━━━ Lesetext

In Tibet wurde jeder Tulku von der Geburt bis zum Tod von einem Stab professioneller Ratgeber und Diener umgeben und gepflegt. Leben für Leben behielten die Familien dieselbe Position um ihren Lama. Diese Gruppe wuchs an Größe und Bedeutung, bis de facto ein Hof entstand, der seinen Meister eng bedrängte. Persönlicher Ehrgeiz hatte hier eine weit größere Bedeutung, als man von Leuten erwarten würde, die einem spirituellen Meister dienten.
Die Inkarnationen der Karmapas, wie auch die seiner engen Schüler, hatten jeder ein derartiges Gefolge, dessen Mitglieder eifersüchtig ihren Platz in der Linienhierarchie hüteten. Als Shamarpa und sein Gefolge aus der Öffentlichkeit verbannt wurden, rückten die Gefolge anderer hoher Kagyü-Lamas, zusammen mit ihren Rinpoches, in der Hackordnung um eine Stufe nach oben.

━━━━━━
━━━ Daten

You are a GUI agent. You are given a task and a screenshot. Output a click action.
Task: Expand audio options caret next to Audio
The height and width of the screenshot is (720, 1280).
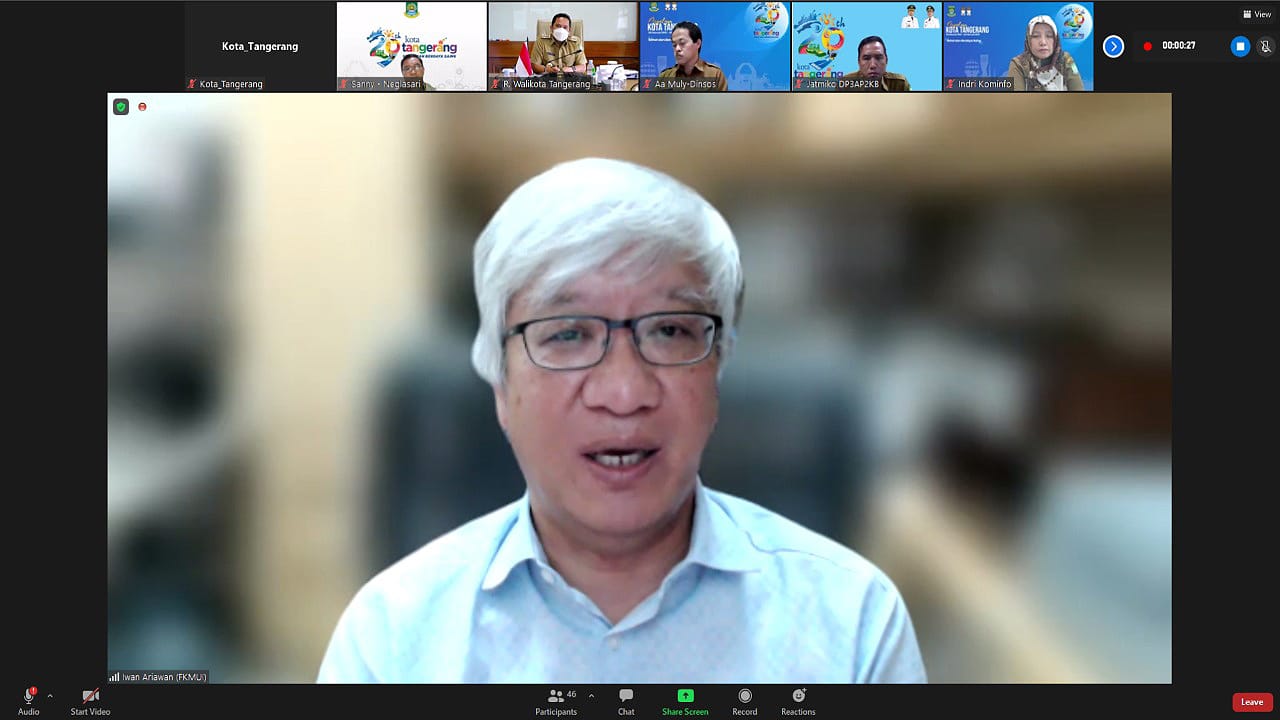(x=50, y=695)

━━━━━━

— Aufgabenstellung —
Kopieren Sie aus dem Lesetext wortgetreu den Abschnitt von „In Tibet wurde“ bis einschließlich „spirituellen Meister dienten.“. Die Auflistung hat mit dem Lesetext nichts zu tun.

— Lösung —
In Tibet wurde jeder Tulku von der Geburt bis zum Tod von einem Stab professioneller Ratgeber und Diener umgeben und gepflegt. Leben für Leben behielten die Familien dieselbe Position um ihren Lama. Diese Gruppe wuchs an Größe und Bedeutung, bis de facto ein Hof entstand, der seinen Meister eng bedrängte. Persönlicher Ehrgeiz hatte hier eine weit größere Bedeutung, als man von Leuten erwarten würde, die einem spirituellen Meister dienten.